■ TASK INSTRUCTIONS
Return every line of the listing below, unchanged, from its first line to the line holding "The width and height of the screenshot is (658, 297).", that line included.
- Opening Delimiter -
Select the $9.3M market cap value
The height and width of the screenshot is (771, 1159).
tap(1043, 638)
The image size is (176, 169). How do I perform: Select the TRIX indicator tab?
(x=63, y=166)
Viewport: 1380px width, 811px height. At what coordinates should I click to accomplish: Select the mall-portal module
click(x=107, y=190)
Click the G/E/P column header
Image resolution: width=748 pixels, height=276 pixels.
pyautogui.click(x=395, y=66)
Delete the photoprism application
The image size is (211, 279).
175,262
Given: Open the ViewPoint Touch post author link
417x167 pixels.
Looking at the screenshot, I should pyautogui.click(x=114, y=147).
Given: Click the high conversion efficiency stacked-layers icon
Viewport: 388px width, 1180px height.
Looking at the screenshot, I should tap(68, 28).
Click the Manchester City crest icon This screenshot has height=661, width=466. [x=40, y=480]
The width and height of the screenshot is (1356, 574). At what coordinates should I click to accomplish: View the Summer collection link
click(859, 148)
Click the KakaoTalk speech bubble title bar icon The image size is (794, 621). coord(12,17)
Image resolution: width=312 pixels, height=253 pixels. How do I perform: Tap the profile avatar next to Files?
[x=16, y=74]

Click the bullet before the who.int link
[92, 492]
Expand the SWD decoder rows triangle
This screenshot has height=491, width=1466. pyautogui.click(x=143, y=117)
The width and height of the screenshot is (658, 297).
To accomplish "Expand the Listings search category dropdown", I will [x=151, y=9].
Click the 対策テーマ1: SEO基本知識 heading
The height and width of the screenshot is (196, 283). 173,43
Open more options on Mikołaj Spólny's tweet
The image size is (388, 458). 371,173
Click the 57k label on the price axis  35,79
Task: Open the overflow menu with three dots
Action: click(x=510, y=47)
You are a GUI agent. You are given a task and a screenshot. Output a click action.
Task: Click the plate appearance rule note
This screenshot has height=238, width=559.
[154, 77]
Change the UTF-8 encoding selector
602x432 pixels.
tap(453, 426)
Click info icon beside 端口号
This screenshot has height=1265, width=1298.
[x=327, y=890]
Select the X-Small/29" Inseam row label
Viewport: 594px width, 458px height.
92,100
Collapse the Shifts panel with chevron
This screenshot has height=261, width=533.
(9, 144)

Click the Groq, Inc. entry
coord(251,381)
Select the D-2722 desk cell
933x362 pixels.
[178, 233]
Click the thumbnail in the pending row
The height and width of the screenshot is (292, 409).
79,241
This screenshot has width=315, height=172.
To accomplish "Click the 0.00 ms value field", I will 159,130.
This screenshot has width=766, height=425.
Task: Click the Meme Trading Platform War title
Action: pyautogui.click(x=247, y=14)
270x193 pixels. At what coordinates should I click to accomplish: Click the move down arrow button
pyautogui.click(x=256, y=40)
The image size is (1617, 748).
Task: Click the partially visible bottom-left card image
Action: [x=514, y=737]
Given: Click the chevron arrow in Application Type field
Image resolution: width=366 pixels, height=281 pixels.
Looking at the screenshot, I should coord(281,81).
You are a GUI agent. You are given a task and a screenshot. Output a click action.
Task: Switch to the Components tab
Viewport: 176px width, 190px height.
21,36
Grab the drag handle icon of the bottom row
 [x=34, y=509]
- Closing Delimiter -
■ RESPONSE BOX
Select the $9.3M market cap value
The height and width of the screenshot is (771, 1159).
tap(1043, 638)
The image size is (176, 169). How do I perform: Select the TRIX indicator tab?
(x=63, y=166)
Viewport: 1380px width, 811px height. At what coordinates should I click to accomplish: Select the mall-portal module
click(x=107, y=190)
Click the G/E/P column header
Image resolution: width=748 pixels, height=276 pixels.
pyautogui.click(x=395, y=66)
Delete the photoprism application
The image size is (211, 279).
175,262
Given: Open the ViewPoint Touch post author link
417x167 pixels.
Looking at the screenshot, I should pyautogui.click(x=114, y=147).
Given: Click the high conversion efficiency stacked-layers icon
Viewport: 388px width, 1180px height.
Looking at the screenshot, I should tap(68, 28).
Click the Manchester City crest icon This screenshot has height=661, width=466. [x=40, y=480]
The width and height of the screenshot is (1356, 574). At what coordinates should I click to accomplish: View the Summer collection link
click(859, 148)
Click the KakaoTalk speech bubble title bar icon The image size is (794, 621). coord(12,17)
Image resolution: width=312 pixels, height=253 pixels. How do I perform: Tap the profile avatar next to Files?
[x=16, y=74]

Click the bullet before the who.int link
[92, 492]
Expand the SWD decoder rows triangle
This screenshot has height=491, width=1466. pyautogui.click(x=143, y=117)
The width and height of the screenshot is (658, 297).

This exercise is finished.